Bigger and bigger
Umbrella arrangements are on a one-way trajectory.
Their efficacy deserves ongoing scrutiny.
Umbrella arrangements are on a one-way trajectory.
Their efficacy deserves ongoing scrutiny.
The consolidation of standalone funds into umbrella arrangements is proceeding apace. The last annual report of the old FSB, and first of the new FSCA, shows the number of active funds down to 1 647 by end-March 2018 from 1 758 the previous year.
But the sting is really in the contrast with five years ago when there were over 5 000 funds. Ideally, the FSCA would like the number consolidated much further to match its capacity for supervision; perhaps to 200 mega-funds although a recent count suggests that there are more than this number of umbrellas alone. Most of these are smaller and newer.
A pattern of the major sponsors of commercial umbrellas is emerging (see chart). However, these FSCA figures are about a year out of date. For instance, as mentioned at the Batseta conference, Sanlam is now approaching the R50bn mark. Also, according to the latest Sanlam benchmark survey, there are now only about 1 100 funds that can broadly be categorised as standalone (compared to some 13 000 in 2005), and roughly 350 of them are busy transferring primarily into umbrellas.
The chart nonetheless shows the huge gap between the upper and lower 10 sponsors, together accounting for 98% of the umbrellas. Old Mutual, having abandoned administration of standalones, leads the pack.
As consolidation progresses, there are at least three issues around umbrella funds that need to be properly clarified:
• What is meant by “independent” directors when they’re appointed by the sponsor;
• Whether management committees should be mandatory at participating employers in order that their workplace link to employees isn’t compromised;
• How the economies of scale are comparatively reflected in cost advantages.
Marcus: different hats
Not so great
For the 2019 Sanlam benchmark survey, 100 principal officers were asked for their wish lists. Coming out tops were compulsory preservation and regulatory simplification. Sadly, believes Sanlam’s David Gluckman, neither is likely to happen.
He added: “If we want to make retirement great again over the next decade, we need to win the battle against the armies of compliance and risk managers that make providers and trustees too scared to do anything positive.”
When an actuary is not allowed to talk to a member about financial matters for fear of straying into advice, or when people claim that no one aside from a financial adviser is allowed to indicate to a member such basic information as to how tax benefits work, “then something has gone very wrong with our industry”.
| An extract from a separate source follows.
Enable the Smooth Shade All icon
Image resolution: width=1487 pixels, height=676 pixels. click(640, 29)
The commissioner of the Financial Sector Conduct Authority was supposed to have been appointed by October last year. But it still hasn’t happened. The role is filled by Abel Sithole who variously signs FSCA documents as commissioner, acting commissioner and representative of the transitional management committee.
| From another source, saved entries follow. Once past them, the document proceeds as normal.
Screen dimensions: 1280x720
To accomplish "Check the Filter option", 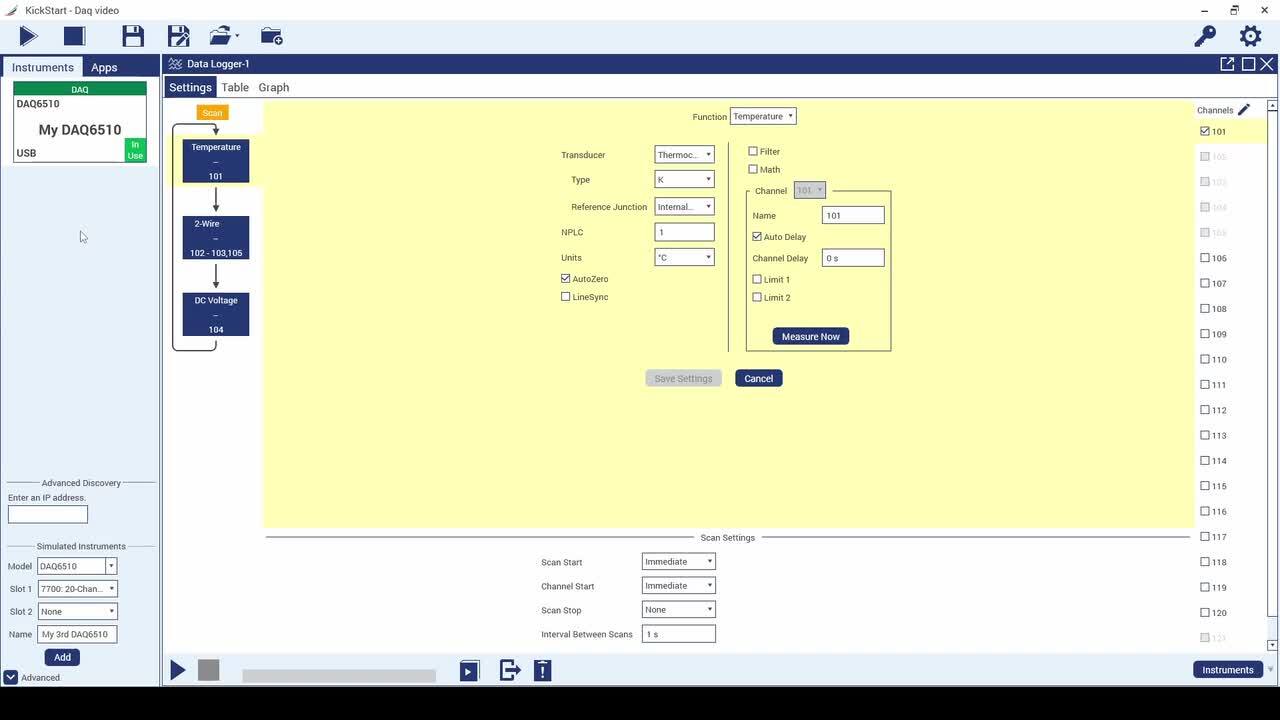I will click(754, 151).
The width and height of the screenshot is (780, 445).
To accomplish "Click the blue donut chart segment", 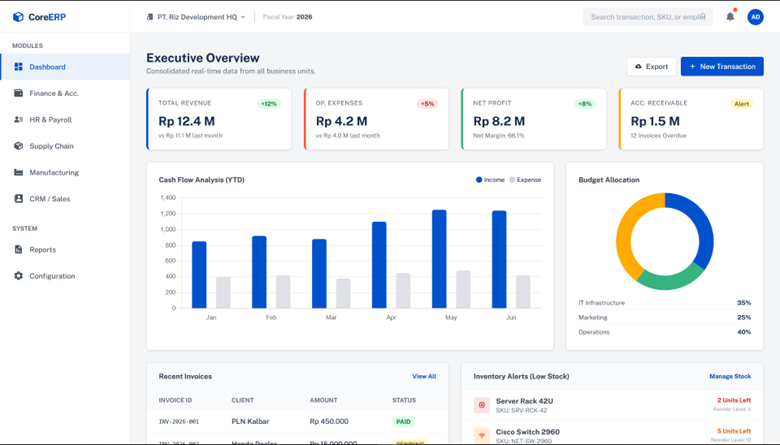I will tap(698, 228).
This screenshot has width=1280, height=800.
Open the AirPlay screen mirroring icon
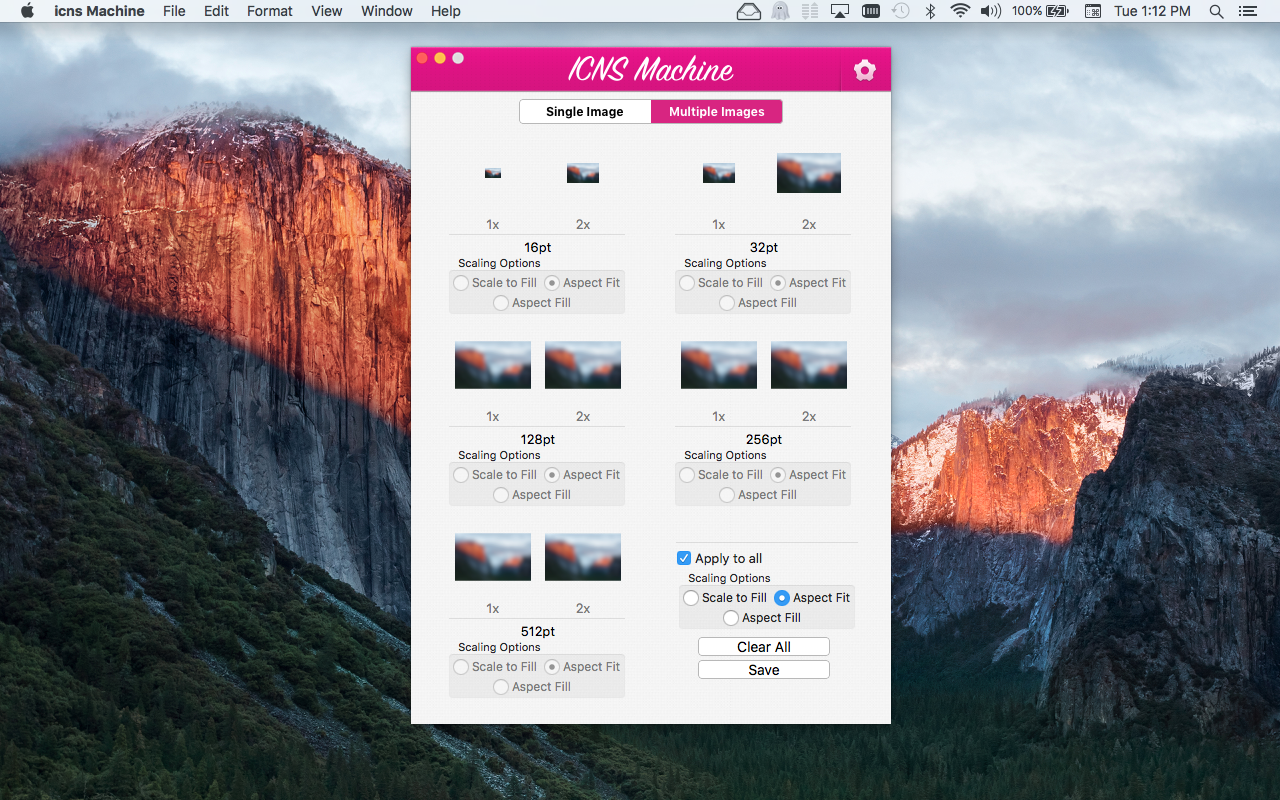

So that’s Peculiarity No 1. Peculiarity No 2 was raised by Gill Marcus who sits with Judge Mpati at the inquiry into the Public Investment Corporation.
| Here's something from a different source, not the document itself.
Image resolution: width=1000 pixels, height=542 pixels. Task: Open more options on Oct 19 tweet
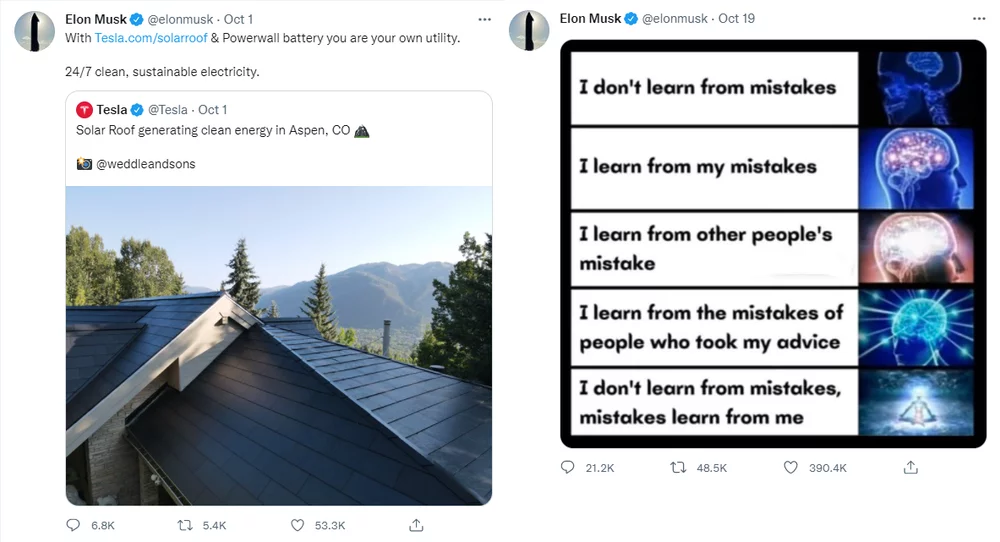pos(979,19)
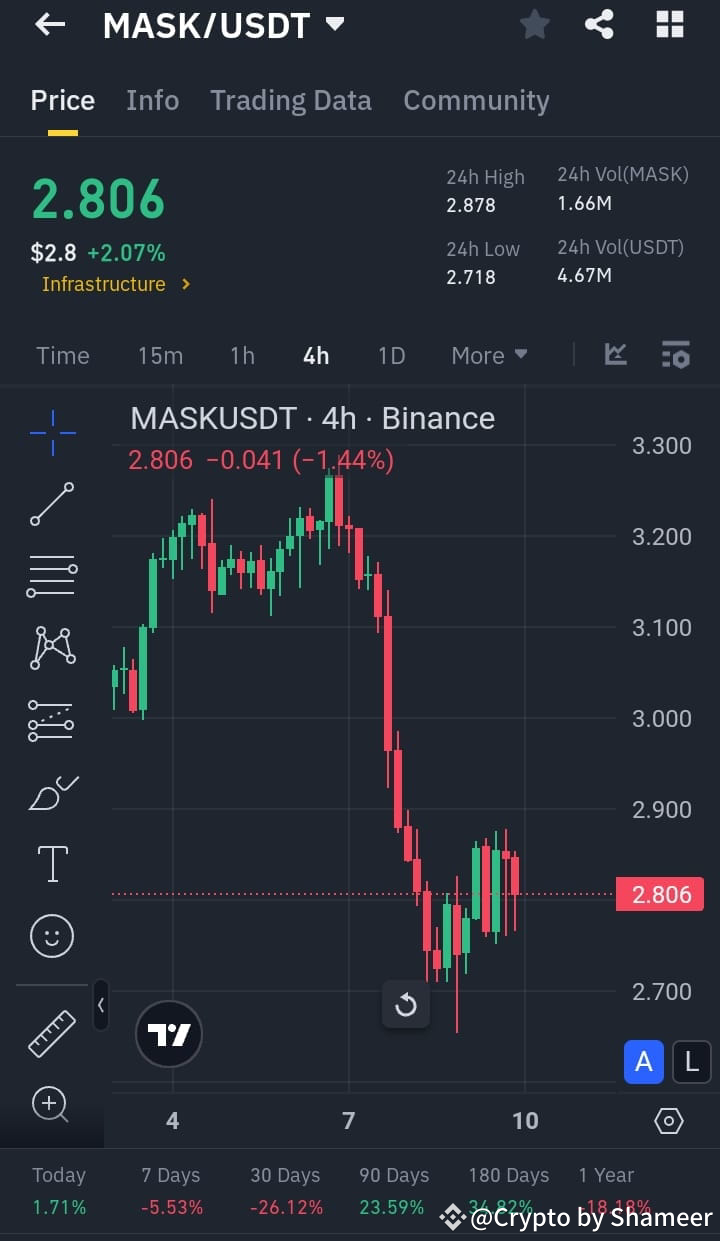
Task: Select the crosshair cursor tool
Action: (x=51, y=432)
She asked whether Abel Sithole, who is the “interim person” as FSCA commissioner, is the same
Abel Sithole who simultaneously serves as chief executive of the Government Employees Pension Fund (the PIC’s largest client).
Nomkumbulo Tshombe, head of the FSCA legal department, replied that the GEPF is not regulated by the FSCA whereas the FSCA regulates the PIC and the GEPF governing structure is its board of trustees: “Mr Sithole is the principal officer of the GEPF which is different from a chief executive in the traditional sense.”
Marcus: “It doesn’t necessarily resolve the conflict….Given the same personality, all I’m doing is pointing out that there is a grey area in relation to Mr Sithole.”
Now to await the Mpati recommendations and the actions to follow. Never a dull moment.
Unless newspapers in Independent News & Media SA have miraculously turned to profit, with each day that passes the group’s exposure to the PIC must compound. So long as the group’s daily and weekend titles continue hit the streets, as they do without interruption, the PIC is between a rock and a hard place.
The PIC can cut its losses by folding the newspapers. On the other hand, closures will kill prospects to find potential buyers which – presuming they exist outside the PIC’s imagination – are taking inordinately long to come forward.
Such is the PIC state of paralysis that it does nothing at all. It doesn’t even answer questions on how INMSA’s debt is escalating. After the disclosure in parliament late last year that INMSA had not repaid to the PIC a loan of R253m due in August 2018, think in more hundreds of millions.
There’s clearly a price to be paid for media diversity, as much for INMSA as for the SABC. Less clear is who’ll pay it, as much for them as for other iconic titles whose futures are threatened.
For so long has Regulation 28 required that pension funds “give appropriate consideration” to environmental, social and governance (ESG) factors in their investment decision-making that it’s become one of those things without consequence if not taken seriously. Okay, trustees could say, we’ve “considered” these factors so we’ve done our bit.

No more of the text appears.